* [Data records]
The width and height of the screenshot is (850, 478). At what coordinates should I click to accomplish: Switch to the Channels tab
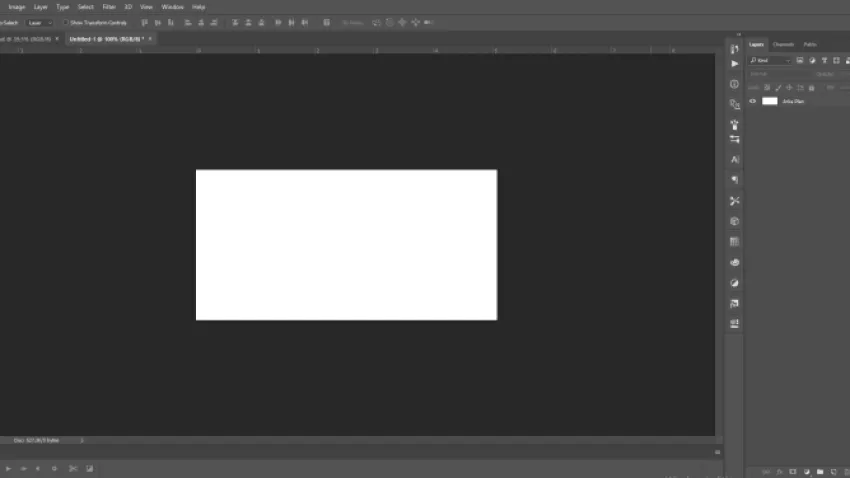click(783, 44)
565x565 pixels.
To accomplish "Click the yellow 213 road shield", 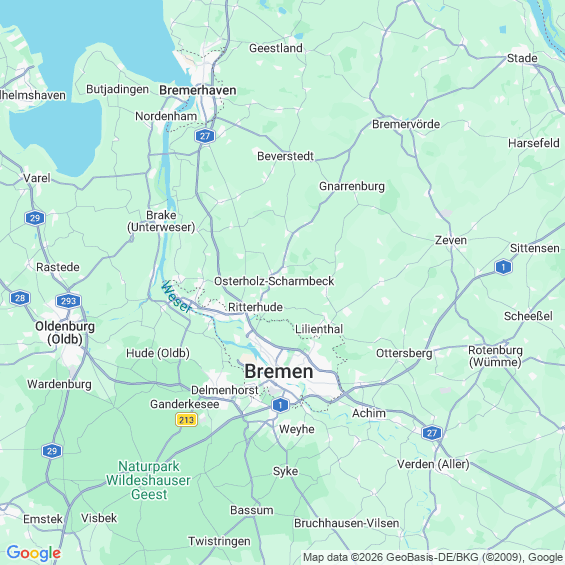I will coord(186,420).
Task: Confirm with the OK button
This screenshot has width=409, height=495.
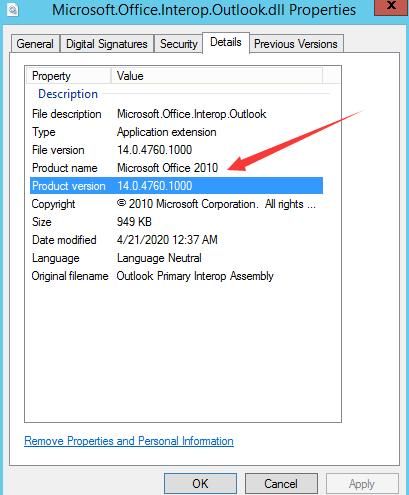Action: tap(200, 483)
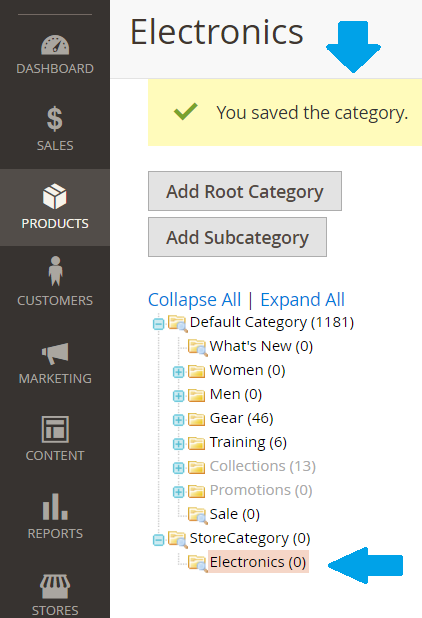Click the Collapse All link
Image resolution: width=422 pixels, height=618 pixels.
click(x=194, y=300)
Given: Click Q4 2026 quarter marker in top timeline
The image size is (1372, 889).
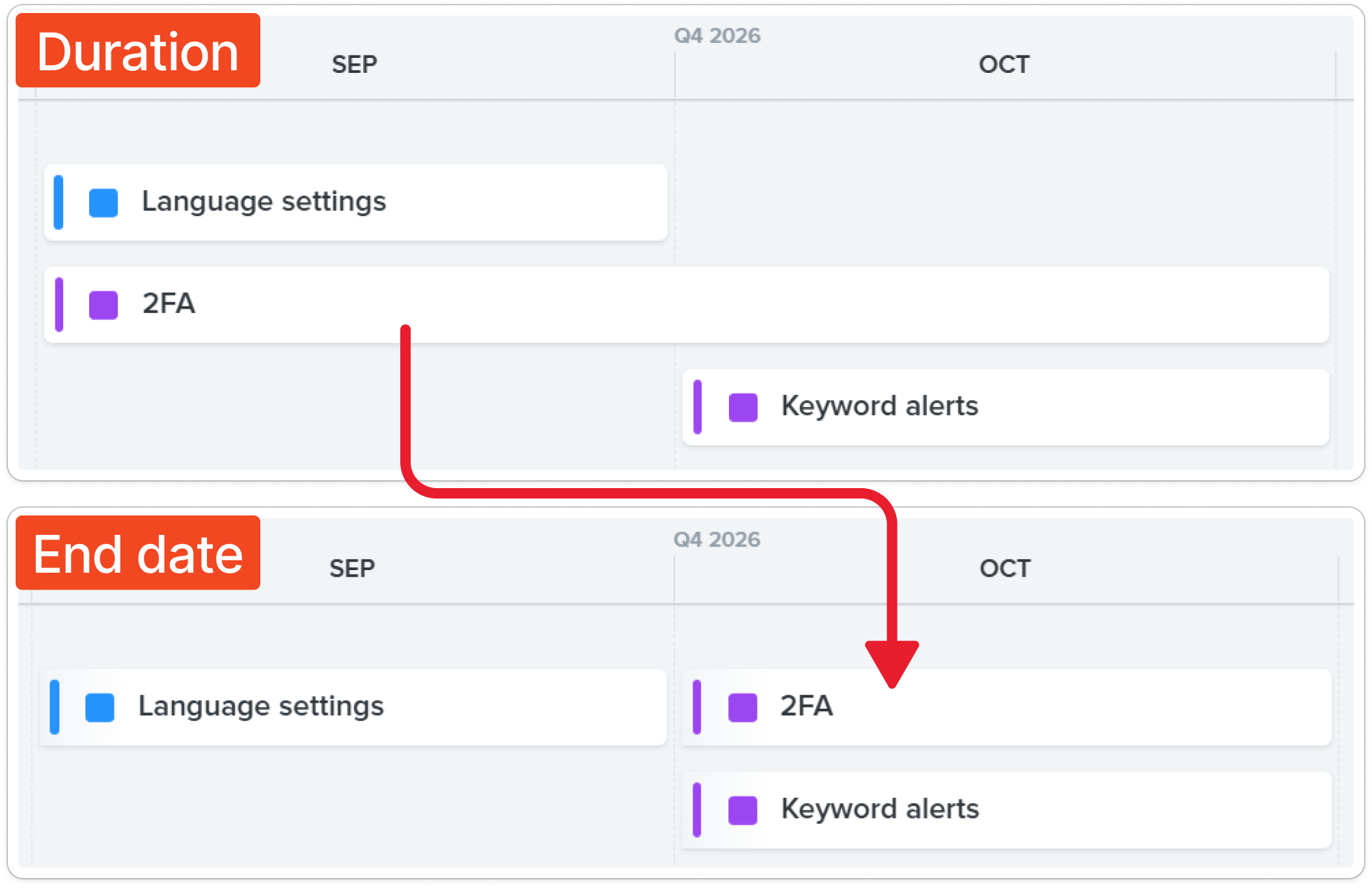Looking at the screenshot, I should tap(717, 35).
==
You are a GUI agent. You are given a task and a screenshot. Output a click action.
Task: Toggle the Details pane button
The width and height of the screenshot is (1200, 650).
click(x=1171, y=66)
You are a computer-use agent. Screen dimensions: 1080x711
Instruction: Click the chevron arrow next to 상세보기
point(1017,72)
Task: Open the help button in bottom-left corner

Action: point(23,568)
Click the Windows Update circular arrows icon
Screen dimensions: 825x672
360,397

* [Try it]
When a line of the entries above contains the word "agent", include it in a tally, then give that tally alone.

* [Written answer]
2